Work order »
From the entries below, output the line with "Given: Check Show this page option" and each following line up to and including the line with "This screenshot has width=335, height=244.", exactly as written.

(Saved data entries)
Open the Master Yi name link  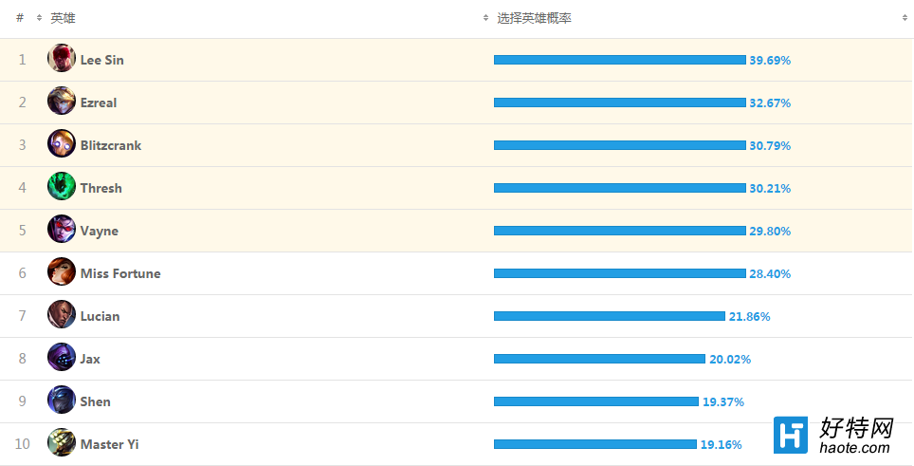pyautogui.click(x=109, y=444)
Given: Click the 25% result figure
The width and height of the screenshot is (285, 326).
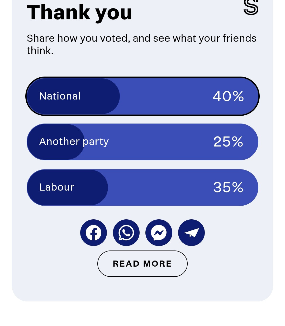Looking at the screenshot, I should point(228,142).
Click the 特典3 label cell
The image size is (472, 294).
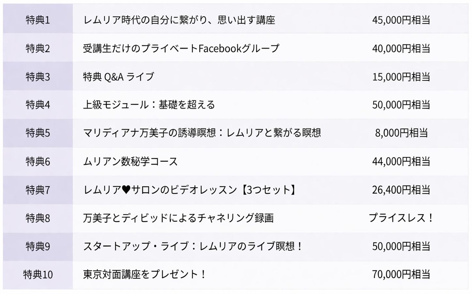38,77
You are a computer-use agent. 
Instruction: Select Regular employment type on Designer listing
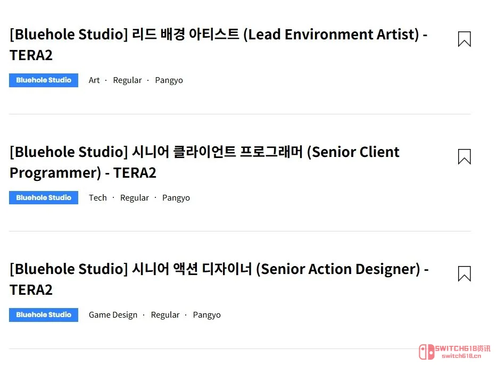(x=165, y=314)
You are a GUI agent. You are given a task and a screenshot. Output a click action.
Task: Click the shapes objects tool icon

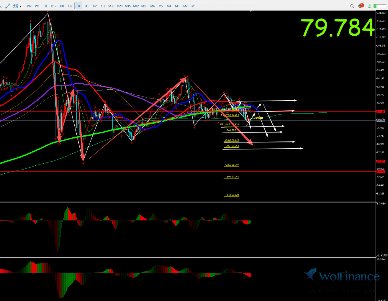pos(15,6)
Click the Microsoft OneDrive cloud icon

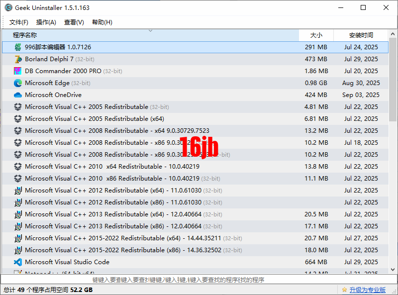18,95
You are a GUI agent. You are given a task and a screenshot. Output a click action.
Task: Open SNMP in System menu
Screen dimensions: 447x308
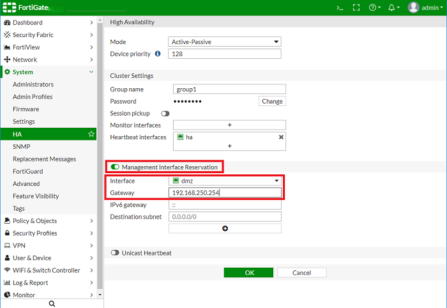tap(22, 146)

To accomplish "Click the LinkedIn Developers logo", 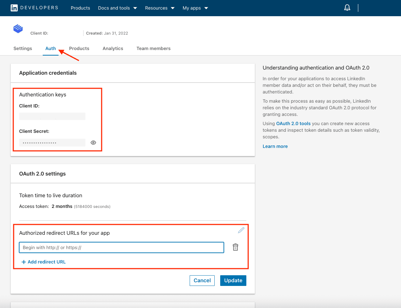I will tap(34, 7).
---
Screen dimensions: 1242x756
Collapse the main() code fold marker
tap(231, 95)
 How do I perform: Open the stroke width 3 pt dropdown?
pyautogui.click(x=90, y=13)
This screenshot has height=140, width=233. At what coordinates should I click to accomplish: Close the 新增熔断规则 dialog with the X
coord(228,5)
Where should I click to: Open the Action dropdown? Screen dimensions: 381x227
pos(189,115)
--
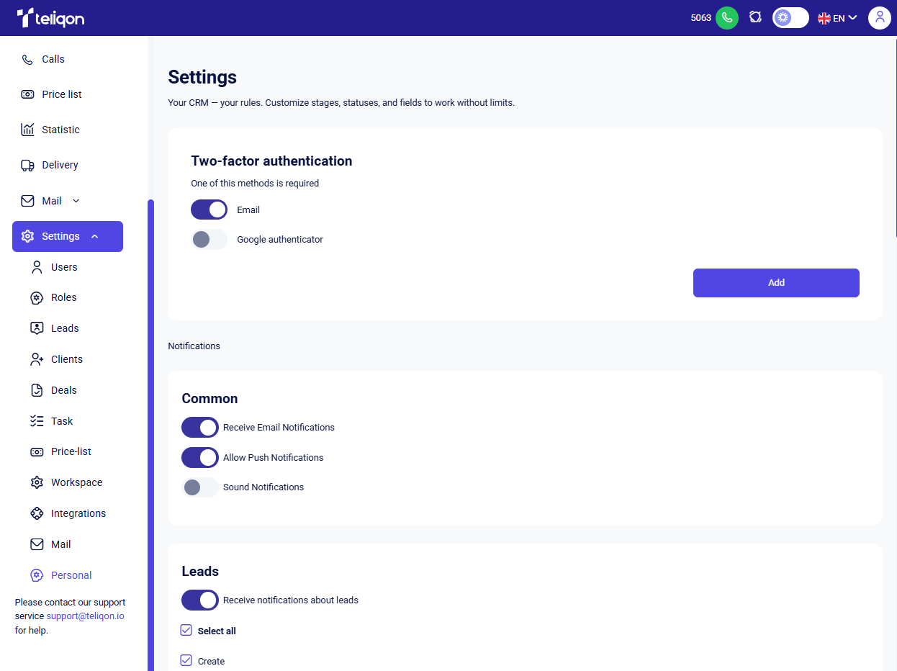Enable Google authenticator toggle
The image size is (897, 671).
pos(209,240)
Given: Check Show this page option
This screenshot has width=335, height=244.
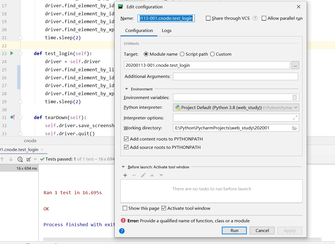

Answer to the problem »
Given: Check Show this page option
This screenshot has width=335, height=244.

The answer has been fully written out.